Guess i'll look into vinyl wrapping them then.

Cheers guys!


----------



## TurnipLicker (Mar 13, 2011)

Started wrapping today. 

Started with the grill, mostly pretty simple, but corners are a bit of a nightmare  Lucky all the bits that aren't great are already hidden.

http://www.flickr.com/photos/[email protected]/with/5960915827/


----------



## MikkiJayne (Jan 1, 2007)

*FV-QR*

I painted my grille and its already chipped and got shiny spots everywhere after only a couple of months  Vinyl should stand up better at least :thumbup:


----------



## TurnipLicker (Mar 13, 2011)

God to know. I have tons spare, so it should be easy to re-cover the grill, and rest of the chrome.


----------



## MikkiJayne (Jan 1, 2007)

*FV-QR*

Keep posting pics then  Very interested in how this turns out :thumbup:


----------



## TurnipLicker (Mar 13, 2011)

Pics of the back and sides now on the Flickr link above 

Now just need some decent wheels to finish her :thumbup:


----------



## MikkiJayne (Jan 1, 2007)

*FV-QR*

That looks great!  Has it had any hot days in the sun yet?

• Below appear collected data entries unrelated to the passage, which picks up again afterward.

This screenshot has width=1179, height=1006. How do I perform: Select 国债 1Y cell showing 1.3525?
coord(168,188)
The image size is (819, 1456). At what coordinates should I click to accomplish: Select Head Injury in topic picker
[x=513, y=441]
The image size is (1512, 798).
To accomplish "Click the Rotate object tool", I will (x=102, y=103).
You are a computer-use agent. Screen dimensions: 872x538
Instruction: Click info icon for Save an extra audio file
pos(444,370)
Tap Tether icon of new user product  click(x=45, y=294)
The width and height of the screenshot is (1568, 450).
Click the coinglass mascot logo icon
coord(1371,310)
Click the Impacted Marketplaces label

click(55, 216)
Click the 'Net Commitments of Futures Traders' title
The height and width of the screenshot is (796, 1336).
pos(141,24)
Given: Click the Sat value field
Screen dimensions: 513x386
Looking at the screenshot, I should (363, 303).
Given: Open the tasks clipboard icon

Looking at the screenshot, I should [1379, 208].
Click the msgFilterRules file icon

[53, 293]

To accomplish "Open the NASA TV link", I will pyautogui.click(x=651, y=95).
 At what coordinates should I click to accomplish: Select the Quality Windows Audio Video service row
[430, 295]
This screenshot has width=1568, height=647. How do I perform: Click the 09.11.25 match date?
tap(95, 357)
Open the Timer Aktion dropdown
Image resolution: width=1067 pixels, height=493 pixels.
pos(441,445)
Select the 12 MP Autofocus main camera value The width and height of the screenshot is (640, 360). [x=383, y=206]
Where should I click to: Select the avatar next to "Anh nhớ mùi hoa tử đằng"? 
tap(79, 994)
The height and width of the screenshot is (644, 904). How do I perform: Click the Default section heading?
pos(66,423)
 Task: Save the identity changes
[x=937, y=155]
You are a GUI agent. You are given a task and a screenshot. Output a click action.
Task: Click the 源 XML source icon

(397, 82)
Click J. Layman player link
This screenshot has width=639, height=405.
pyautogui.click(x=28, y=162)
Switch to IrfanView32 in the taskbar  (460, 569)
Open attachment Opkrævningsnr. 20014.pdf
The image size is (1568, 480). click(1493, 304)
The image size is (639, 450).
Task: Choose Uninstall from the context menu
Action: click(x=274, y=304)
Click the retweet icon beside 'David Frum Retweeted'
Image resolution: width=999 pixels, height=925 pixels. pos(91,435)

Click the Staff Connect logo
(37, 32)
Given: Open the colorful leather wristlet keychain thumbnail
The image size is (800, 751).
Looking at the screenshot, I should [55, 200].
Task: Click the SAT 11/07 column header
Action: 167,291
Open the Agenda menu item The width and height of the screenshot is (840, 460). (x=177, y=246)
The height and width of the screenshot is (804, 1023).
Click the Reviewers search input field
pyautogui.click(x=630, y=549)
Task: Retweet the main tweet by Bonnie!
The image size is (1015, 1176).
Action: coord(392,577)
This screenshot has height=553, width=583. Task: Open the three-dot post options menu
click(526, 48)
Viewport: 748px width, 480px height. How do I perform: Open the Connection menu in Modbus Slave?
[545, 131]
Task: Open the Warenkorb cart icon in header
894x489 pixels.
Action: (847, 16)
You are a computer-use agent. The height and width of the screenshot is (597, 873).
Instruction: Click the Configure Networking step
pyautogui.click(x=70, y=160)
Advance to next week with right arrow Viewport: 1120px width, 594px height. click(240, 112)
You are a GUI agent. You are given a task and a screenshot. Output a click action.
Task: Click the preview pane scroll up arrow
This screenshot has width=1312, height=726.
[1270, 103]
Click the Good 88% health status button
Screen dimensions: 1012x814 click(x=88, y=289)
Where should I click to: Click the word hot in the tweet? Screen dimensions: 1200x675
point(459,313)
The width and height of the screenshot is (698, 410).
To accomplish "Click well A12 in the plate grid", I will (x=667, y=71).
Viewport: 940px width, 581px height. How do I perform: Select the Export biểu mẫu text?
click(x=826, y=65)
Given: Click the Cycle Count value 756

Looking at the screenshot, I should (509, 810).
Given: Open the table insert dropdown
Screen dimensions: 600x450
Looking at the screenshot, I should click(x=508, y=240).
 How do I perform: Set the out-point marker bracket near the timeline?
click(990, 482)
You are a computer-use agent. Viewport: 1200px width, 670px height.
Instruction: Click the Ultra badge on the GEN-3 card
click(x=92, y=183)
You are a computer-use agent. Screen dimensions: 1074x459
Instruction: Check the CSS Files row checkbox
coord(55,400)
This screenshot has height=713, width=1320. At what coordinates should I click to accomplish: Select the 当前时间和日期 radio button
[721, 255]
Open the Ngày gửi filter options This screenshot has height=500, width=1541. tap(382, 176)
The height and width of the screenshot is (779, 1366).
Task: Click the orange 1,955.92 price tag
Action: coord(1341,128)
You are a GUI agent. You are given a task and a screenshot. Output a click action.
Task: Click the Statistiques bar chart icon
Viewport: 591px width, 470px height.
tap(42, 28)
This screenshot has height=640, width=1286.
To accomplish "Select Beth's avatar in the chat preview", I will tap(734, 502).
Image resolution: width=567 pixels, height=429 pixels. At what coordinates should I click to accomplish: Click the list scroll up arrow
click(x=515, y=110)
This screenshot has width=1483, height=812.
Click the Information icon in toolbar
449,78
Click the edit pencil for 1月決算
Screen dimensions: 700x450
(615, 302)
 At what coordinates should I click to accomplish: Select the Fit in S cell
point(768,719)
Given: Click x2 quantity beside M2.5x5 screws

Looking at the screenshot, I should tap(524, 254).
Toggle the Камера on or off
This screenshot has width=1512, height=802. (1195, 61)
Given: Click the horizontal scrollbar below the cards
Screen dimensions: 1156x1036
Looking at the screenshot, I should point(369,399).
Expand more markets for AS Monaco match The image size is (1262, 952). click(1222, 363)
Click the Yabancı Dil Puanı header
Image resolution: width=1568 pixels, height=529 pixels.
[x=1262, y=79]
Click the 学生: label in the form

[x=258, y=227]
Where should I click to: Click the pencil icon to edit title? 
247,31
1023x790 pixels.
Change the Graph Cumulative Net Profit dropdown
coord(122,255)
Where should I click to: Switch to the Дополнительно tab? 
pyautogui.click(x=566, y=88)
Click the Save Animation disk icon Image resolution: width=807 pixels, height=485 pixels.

Just the trims under the headlights to finish it off


----------



## TurnipLicker (Mar 13, 2011)

Those are done now too. Just need to go over a couple of small bits again, but im really happy with the finish.

Luckily in the UK there isn't that much good weather, so i don't need to worry about heat


----------



## MikkiJayne (Jan 1, 2007)

*FV-QR*

I thought you were in the UK  I'm in Devon, and its been nice and toasty recently, hence why I asked 

What sort of stuff did you do this with? I'm interested in doing it to mine now...


----------



## TurnipLicker (Mar 13, 2011)

I brought from this person.

http://www.ebay.co.uk/itm/Vehicle-W...arts_Vehicles_CarParts_SM&hash=item2c54d8903a

You can get cheaper, but he had loads of good feedback, and it was 1.2m wide, which is just the right size to cover the chrome bit at the bottom of the boot lid in one piece.

You'll also need a really sharp knife. I got one from a arts & crafts shop.


----------



## MikkiJayne (Jan 1, 2007)

*FV-QR*

Thanks :thumbup: I might get some


----------